Aldo-keto reductase family 1 member C3, commonly known as AKR1C3, is an enzyme. It belongs to the aldo-keto reductase superfamily, a group of over 40 known enzymes. AKR1C3 participates in various metabolic reactions. Its widespread presence in human tissues indicates broad involvement in bodily functions.
How AKR1C3 Functions as an Enzyme
AKR1C3 operates as a reductase, an enzyme that adds hydrogen atoms to specific molecules. It converts aldehydes and ketones into their corresponding alcohols. This activity relies on cofactors like NADPH, which provides the necessary hydrogen atoms.
The enzyme functions at its active site, a three-dimensional pocket where target molecules (substrates) bind. The active site contains structures like the nicotinamide ring of the NADPH cofactor and catalytic residues such as H117 and Y55. These components work together to orient the substrate correctly, allowing the enzymatic reaction to proceed efficiently.
AKR1C3 possesses a steroid binding channel and additional subpockets within its active site. “Gatekeeper” residues, like W227 and L54, influence the orientation of substrates as they enter this channel. This architecture dictates the enzyme’s ability to interact with and transform various molecules.
AKR1C3’s Role in Healthy Bodily Processes
AKR1C3 metabolizes steroid hormones, which regulate many bodily functions. It helps maintain the balance of androgens, estrogens, and progestins. For example, AKR1C3 can convert weaker steroid precursors, such as androstenedione, into more potent hormones like testosterone.
The enzyme also transforms estrone, a less active estrogen, into 17β-estradiol, a more potent form of estrogen. This conversion helps regulate estrogen levels in tissues. AKR1C3 also metabolizes progesterone, converting it into 20α-hydroxyprogesterone, a less active progestin.
Beyond steroid metabolism, AKR1C3 is involved in prostaglandin synthesis, specifically converting prostaglandin D2 (PGD2) to 11β-prostaglandin F2α (11β-PGF2α). Prostaglandins are lipid compounds that regulate inflammation and other physiological responses. The enzyme’s ability to produce 11β-PGF2α can influence cell proliferation signals.
AKR1C3’s Involvement in Disease
AKR1C3’s activity is linked to various diseases, particularly cancer. Its overexpression is frequently observed in several human tumors, including prostate and breast cancer. In these hormone-dependent cancers, AKR1C3 contributes to tumor progression by increasing the local production of potent androgens and estrogens.

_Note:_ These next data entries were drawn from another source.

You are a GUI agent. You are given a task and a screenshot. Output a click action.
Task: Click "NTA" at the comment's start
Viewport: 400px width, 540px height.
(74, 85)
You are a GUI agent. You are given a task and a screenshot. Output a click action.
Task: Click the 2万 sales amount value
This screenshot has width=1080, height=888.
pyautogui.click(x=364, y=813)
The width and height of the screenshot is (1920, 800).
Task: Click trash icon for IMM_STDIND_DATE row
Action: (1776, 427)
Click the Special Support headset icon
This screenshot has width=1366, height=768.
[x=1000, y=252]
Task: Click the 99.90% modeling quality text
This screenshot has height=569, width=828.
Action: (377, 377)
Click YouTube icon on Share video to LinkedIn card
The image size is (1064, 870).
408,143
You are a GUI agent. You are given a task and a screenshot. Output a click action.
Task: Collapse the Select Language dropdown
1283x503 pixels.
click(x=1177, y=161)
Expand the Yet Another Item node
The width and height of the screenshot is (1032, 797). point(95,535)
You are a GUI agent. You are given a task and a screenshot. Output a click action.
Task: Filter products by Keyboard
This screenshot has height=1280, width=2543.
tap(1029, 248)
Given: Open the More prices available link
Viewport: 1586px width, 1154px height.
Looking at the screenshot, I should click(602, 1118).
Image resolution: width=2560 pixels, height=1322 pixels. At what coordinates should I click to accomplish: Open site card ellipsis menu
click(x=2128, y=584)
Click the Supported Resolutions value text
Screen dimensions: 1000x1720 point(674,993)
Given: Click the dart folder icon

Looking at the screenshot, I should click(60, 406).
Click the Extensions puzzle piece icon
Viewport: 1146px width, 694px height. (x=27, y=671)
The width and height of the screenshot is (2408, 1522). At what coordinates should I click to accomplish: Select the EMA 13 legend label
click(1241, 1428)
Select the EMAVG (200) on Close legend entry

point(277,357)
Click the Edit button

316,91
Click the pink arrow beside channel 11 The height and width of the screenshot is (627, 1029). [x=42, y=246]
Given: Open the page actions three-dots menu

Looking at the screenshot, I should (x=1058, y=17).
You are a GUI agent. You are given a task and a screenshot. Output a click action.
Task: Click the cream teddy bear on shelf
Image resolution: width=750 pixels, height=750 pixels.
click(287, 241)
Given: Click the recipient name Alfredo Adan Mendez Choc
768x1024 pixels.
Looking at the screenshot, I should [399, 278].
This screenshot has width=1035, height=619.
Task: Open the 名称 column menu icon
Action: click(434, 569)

The enzyme also contributes to drug resistance, especially in chemotherapy. AKR1C3 can inactivate certain chemotherapy drugs, such as doxorubicin, by metabolizing their carbonyl groups, leading to their elimination. This mechanism reduces the effectiveness of these treatments, making cancer cells more resilient to therapeutic agents.
In breast cancer, increased AKR1C3 levels have been shown to reduce doxorubicin-induced cell death. This resistance may involve the loss of the tumor suppressor PTEN and the subsequent activation of the Akt pathway, which promotes anti-apoptosis. It can also contribute to resistance to other drugs like cisplatin and gemcitabine in various cancers.
AKR1C3 is also involved in prostate cancer, particularly in the development of castration-resistant prostate cancer (CRPC). In this condition, the enzyme continues to produce androgens, such as testosterone, even after androgen-deprivation therapy. This persistent androgen synthesis fuels tumor growth and contributes to treatment failure.
New Avenues for AKR1C3 in Medicine
Given its role in disease, AKR1C3 is a potential target for therapeutic intervention. Inhibiting AKR1C3 could offer a strategy to overcome drug resistance in various cancers. Research focuses on developing specific inhibitors to block the enzyme’s activity.
Such inhibitors aim to restore sensitivity to chemotherapy drugs or modulate hormone levels in hormone-dependent cancers. For example, some nonsteroidal anti-inflammatory drugs (NSAIDs) have shown inhibitory effects on AKR1C3. Developing more selective inhibitors is an ongoing area of study, with new compounds continually discovered and evaluated.
Targeting AKR1C3 could also enhance the efficacy of existing anti-hormonal therapies. For instance, an AKR1C3 inhibitor like indomethacin has been shown to restore sensitivity to abiraterone and enzalutamide in advanced prostate cancer. This approach suggests a path toward more effective combination therapies for challenging malignancies.